It is still early in the game to determine how smart Adobe's recently announced intelligent forms designer product will actually be. As EContent goes to print, Adobe has yet to finalize the product's name, price point, and certain features, but Adobe expects that it will be ready to ship in early 2004 and you can bet that one way or another you will encounter the product before long.
Adobe currently has another form product on the market, Forms Designer 5.0, which is also designed to create "intelligent documents," which it bills as, "a point-and-click, graphical XML form design tool for easily creating sophisticated forms that can be deployed as Adobe Portable Document (PDF) or HTML documents." According to Adobe, the forthcoming forms designer tool is an entirely new product; it is not an upgrade to Forms Designer 5.0, nor are upgrades planned for 5.0 at this time.
The new forms designer has three main target users: the graphical designer who is interested in the look of the form, the developer who writes text for the document, and the business user who needs to be able to edit the form but lacks the technical skills of a developer.
In the new version, when designing forms, users can choose from a variety of methods from which to begin.
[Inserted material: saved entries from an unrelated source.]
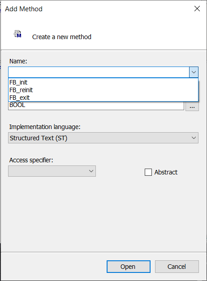Click the Create a new method heading
The image size is (207, 281).
(62, 37)

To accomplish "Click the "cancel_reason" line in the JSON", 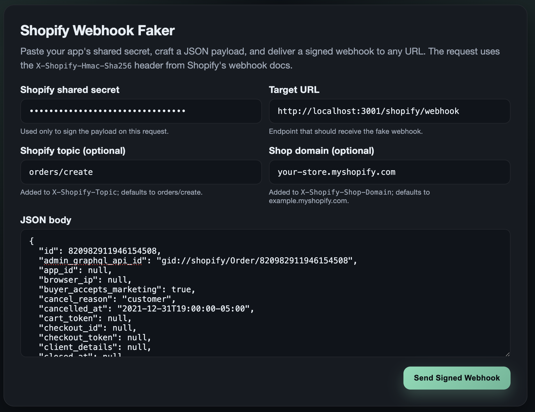I will 107,299.
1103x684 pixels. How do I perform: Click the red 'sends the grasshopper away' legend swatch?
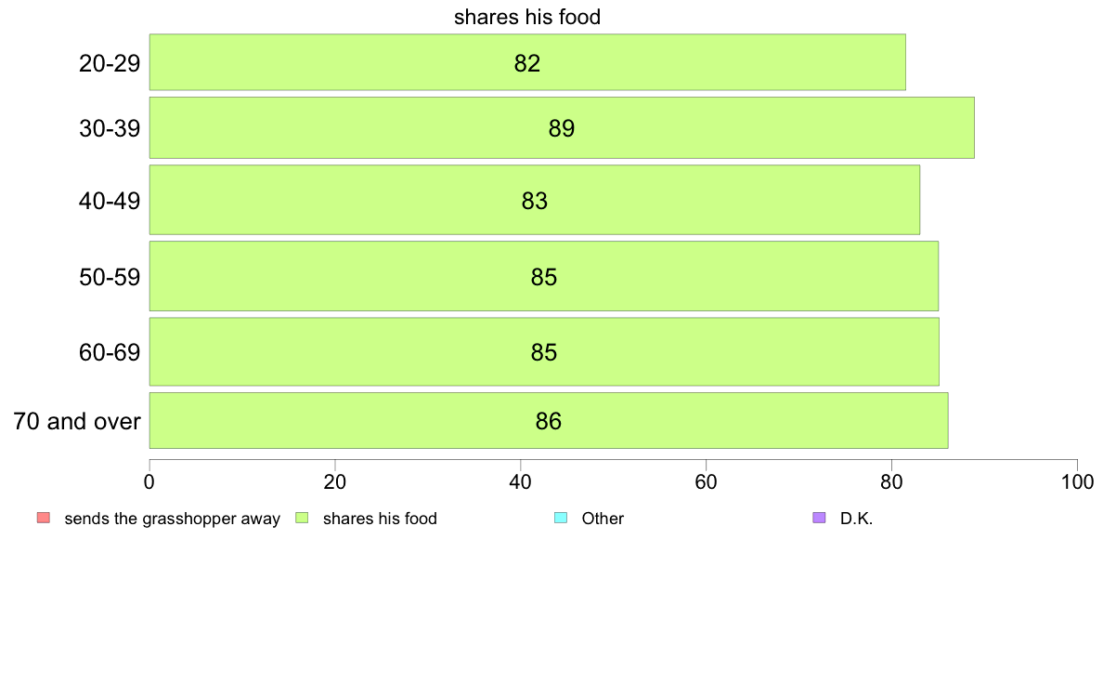tap(44, 518)
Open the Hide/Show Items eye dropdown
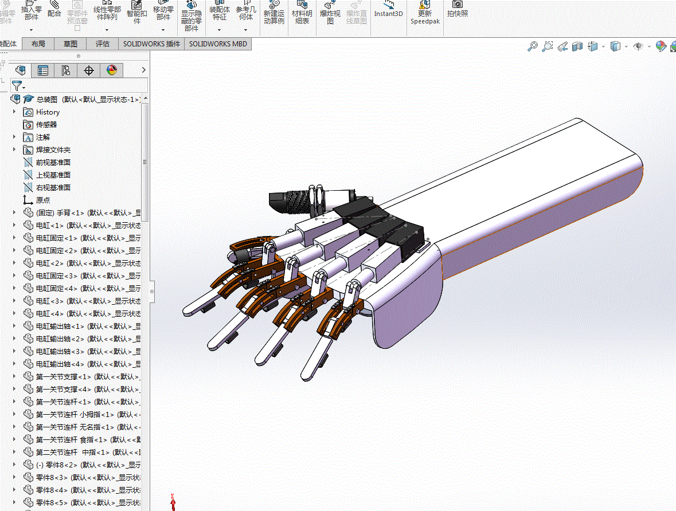This screenshot has height=511, width=676. (x=649, y=46)
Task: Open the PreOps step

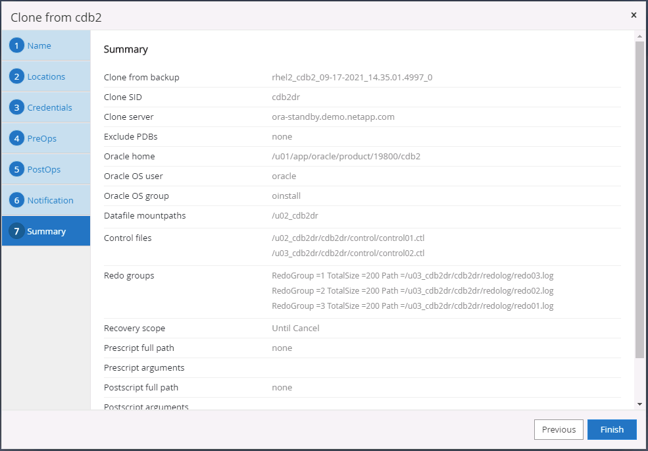Action: 42,139
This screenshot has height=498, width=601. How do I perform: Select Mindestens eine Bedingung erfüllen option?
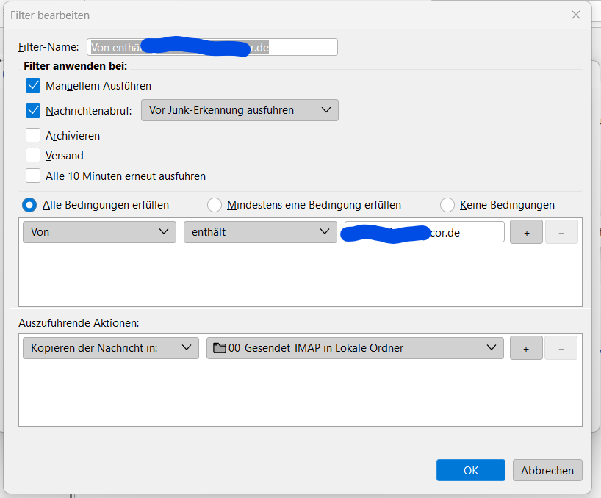(215, 205)
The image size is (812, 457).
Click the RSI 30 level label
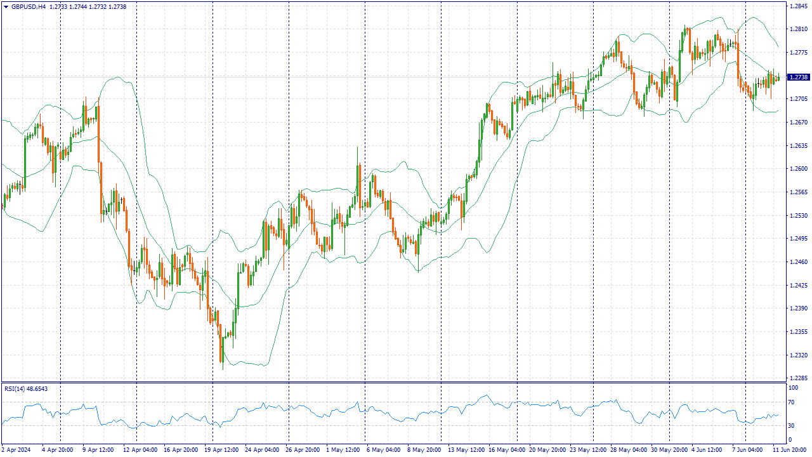[x=793, y=425]
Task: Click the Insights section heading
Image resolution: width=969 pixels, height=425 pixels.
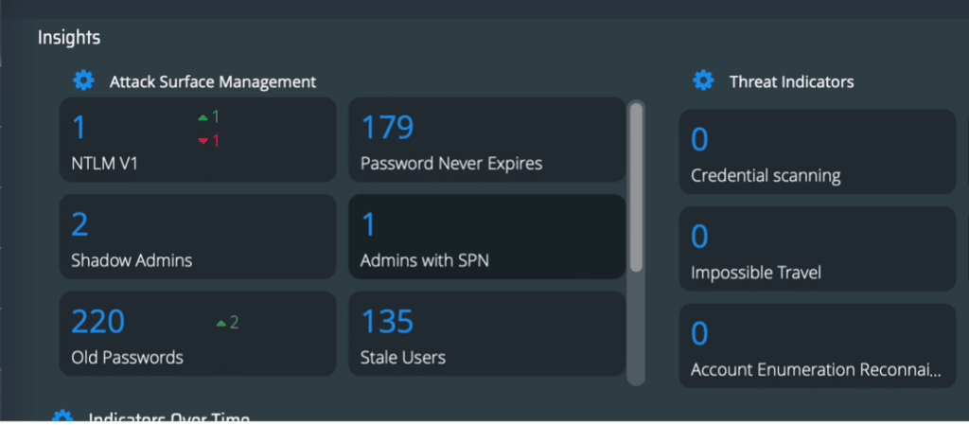Action: (x=69, y=38)
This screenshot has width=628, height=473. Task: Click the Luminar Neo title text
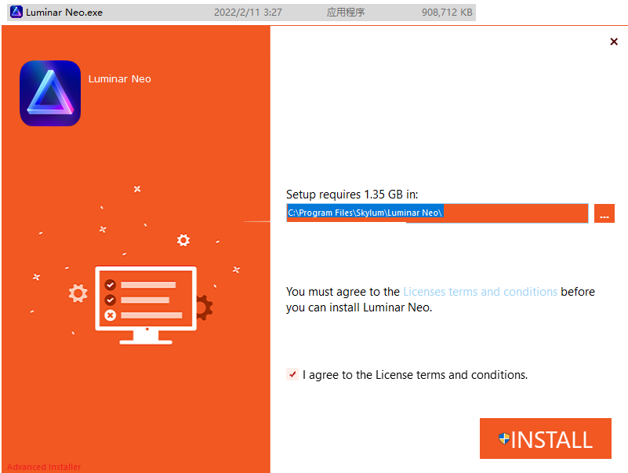tap(119, 79)
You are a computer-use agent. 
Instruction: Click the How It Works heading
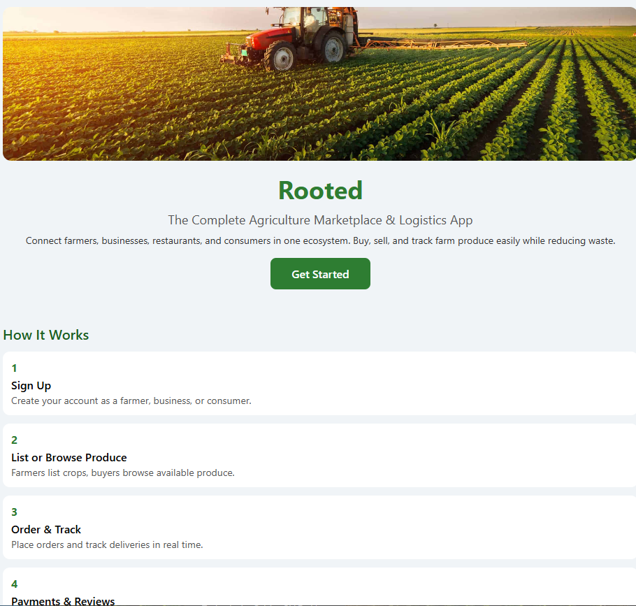[x=46, y=335]
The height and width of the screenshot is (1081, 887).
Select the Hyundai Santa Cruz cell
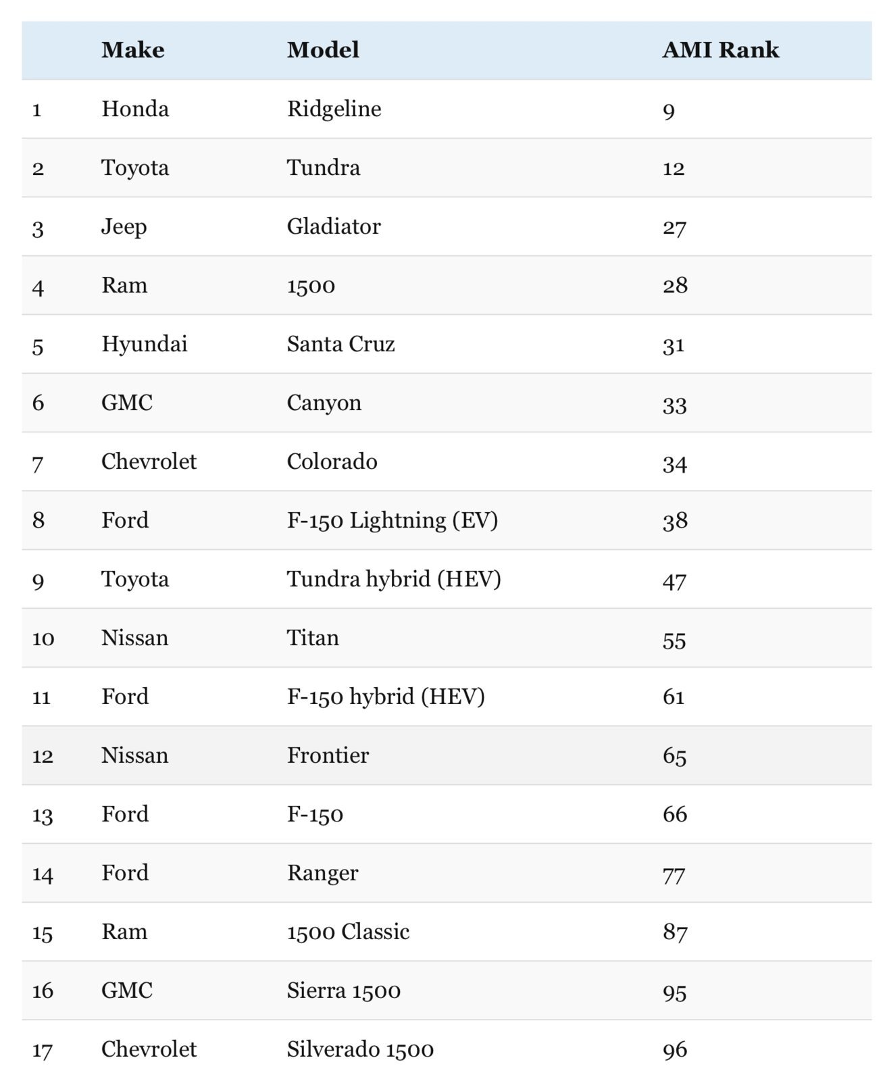click(x=340, y=344)
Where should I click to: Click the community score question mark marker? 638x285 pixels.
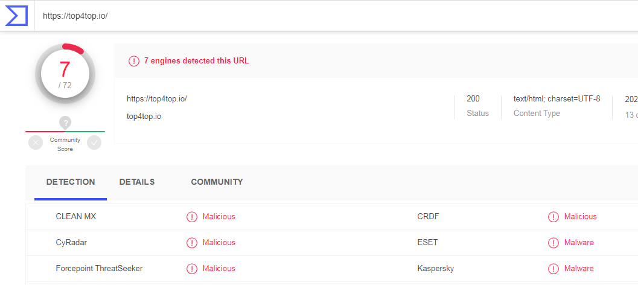click(x=65, y=123)
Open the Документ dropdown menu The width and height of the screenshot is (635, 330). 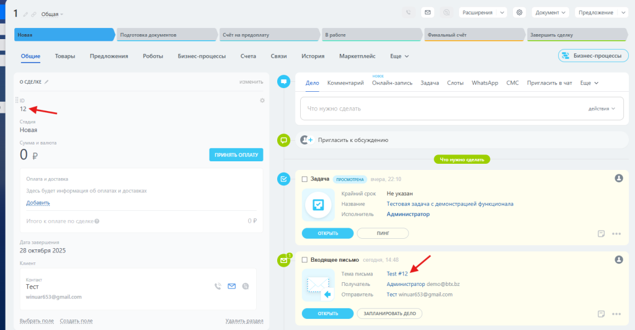551,12
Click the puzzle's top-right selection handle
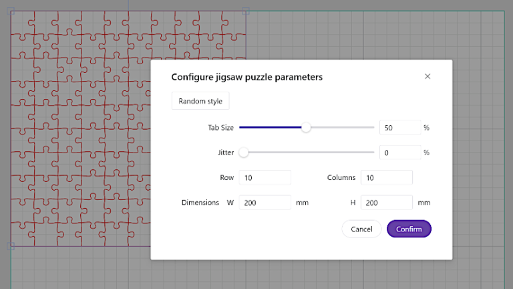This screenshot has width=513, height=289. tap(246, 11)
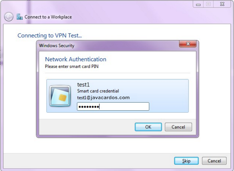The width and height of the screenshot is (234, 171).
Task: Close the Windows Security dialog
Action: point(188,44)
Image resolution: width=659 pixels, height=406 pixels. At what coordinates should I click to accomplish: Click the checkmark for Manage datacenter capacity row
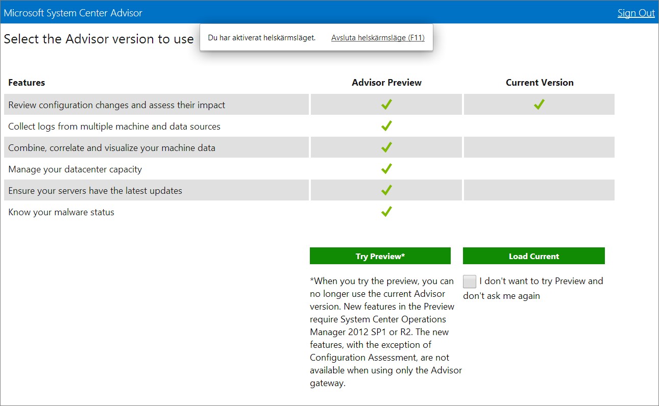click(386, 169)
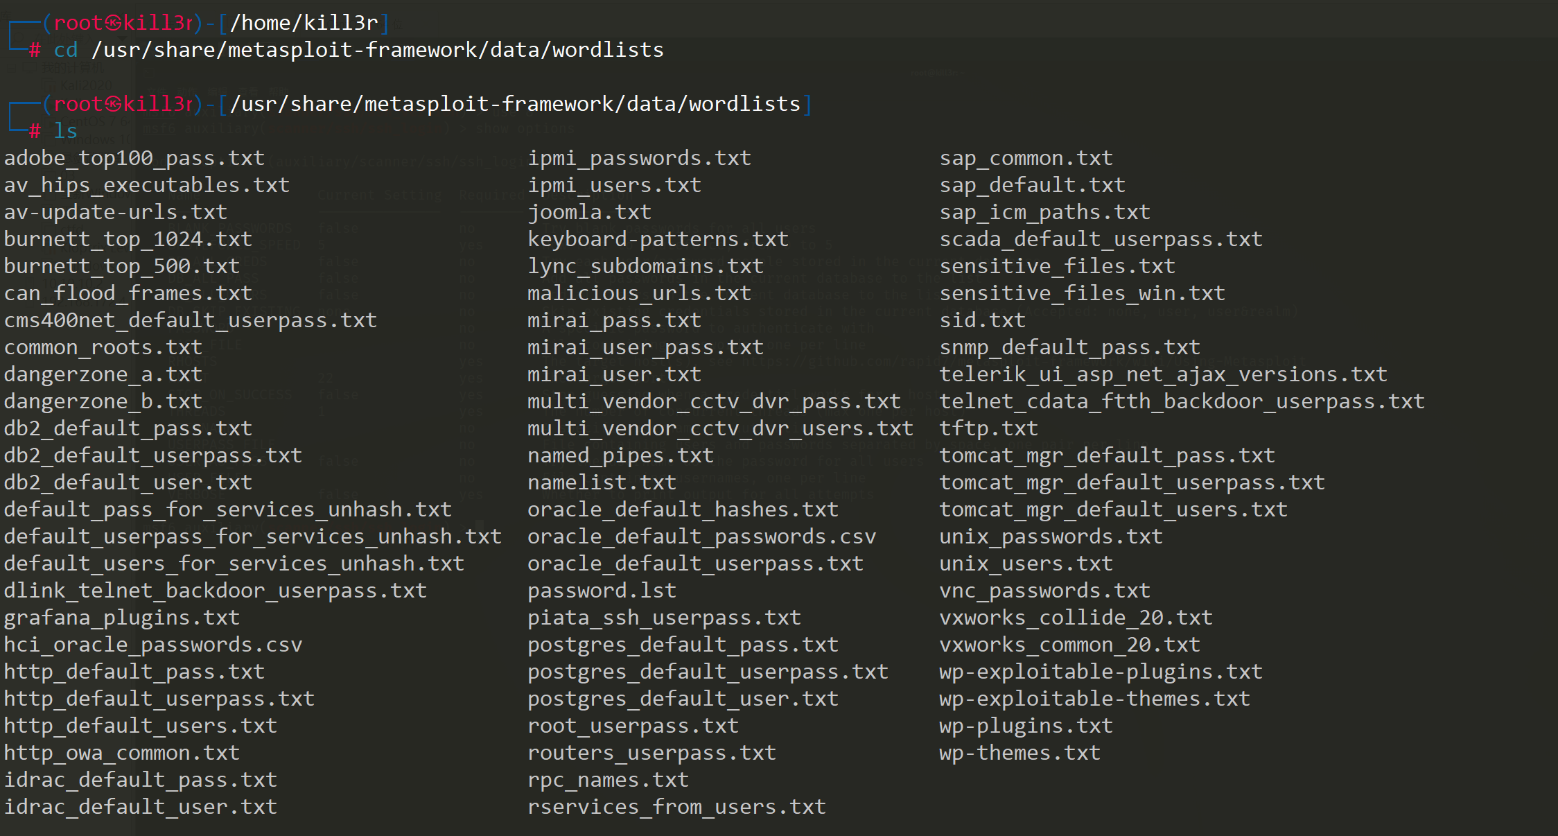Click the namelist.txt filename
The width and height of the screenshot is (1558, 836).
[602, 483]
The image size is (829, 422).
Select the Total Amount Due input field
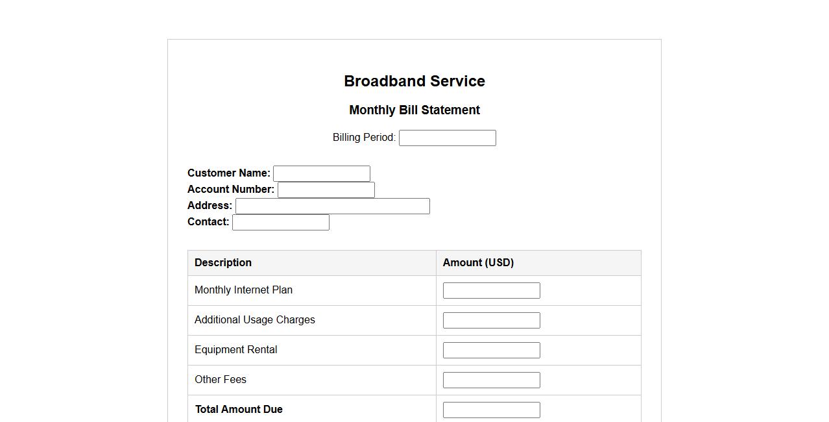[491, 410]
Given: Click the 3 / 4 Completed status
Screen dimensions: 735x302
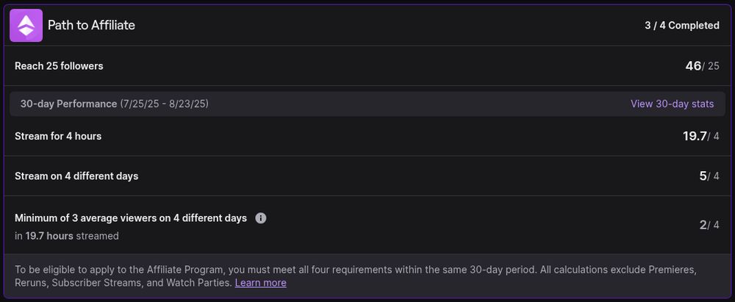Looking at the screenshot, I should (681, 26).
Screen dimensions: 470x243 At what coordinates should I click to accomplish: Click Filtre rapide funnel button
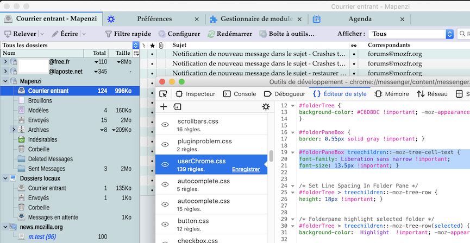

They can simply create an entirely new document, they can accept PDF versions of legacy forms, including fill-in forms, or they can import forms from Forms Designer 5.0. These methods are intended to meet the needs of customers across the electronic food chain. Chuck Myers, senior product manager for Adobe, explains that Adobe users are on a variety of levels when it comes to form use—from printing forms, filling them out by hand, and sending them via snail mail, to filling out forms electronically then printing and sending by mail, to sending information electronically, to using internal routing and processing.
Using the WYSIWYG forms designer, users drag and drop fields into a form to create infinite combinations of data. Standard fields include check boxes, drop-down menus, text boxes, signature boxes, and date/time boxes, and any number of custom fields can also be developed. Users can import data fields (i.e., "Street") and then make data connections manually, or they can import larger fields ("Address") and Adobe automatically imports the child fields as well (Street, City, County, etc.).
Although, after more than half-a-billion downloads, the Adobe Reader (recently re-named Acrobat Reader) is almost ubiquitous, Adobe admits that not everyone with a computer uses Reader. With that in mind, the forms designer product will have a number of deployment options, so that in addition to PDF, XML, and XDP, users can also deploy forms in HTML.
Adobe has incorporated a variety of new security features, such as the ability to lock down form fields so that users cannot change them, and is also working to be Section 508-compliant. The forms designer itself is not designed to be handicap-accessible, but it is designed to create forms that are accessible.
While the forms designer product is seemingly similar to Microsoft's InfoPath, Adobe is quick to make distinctions between the two. Myers and senior marketing manager Marion Melani explained that the key difference is ease of use. "A good deal of attention has been paid to ease of use," explains Myers, including the user interface and graphics creation. InfoPath is also very internally focused, whereas the Adobe forms designer has a broader range and can be more readily applied outside of the firewall.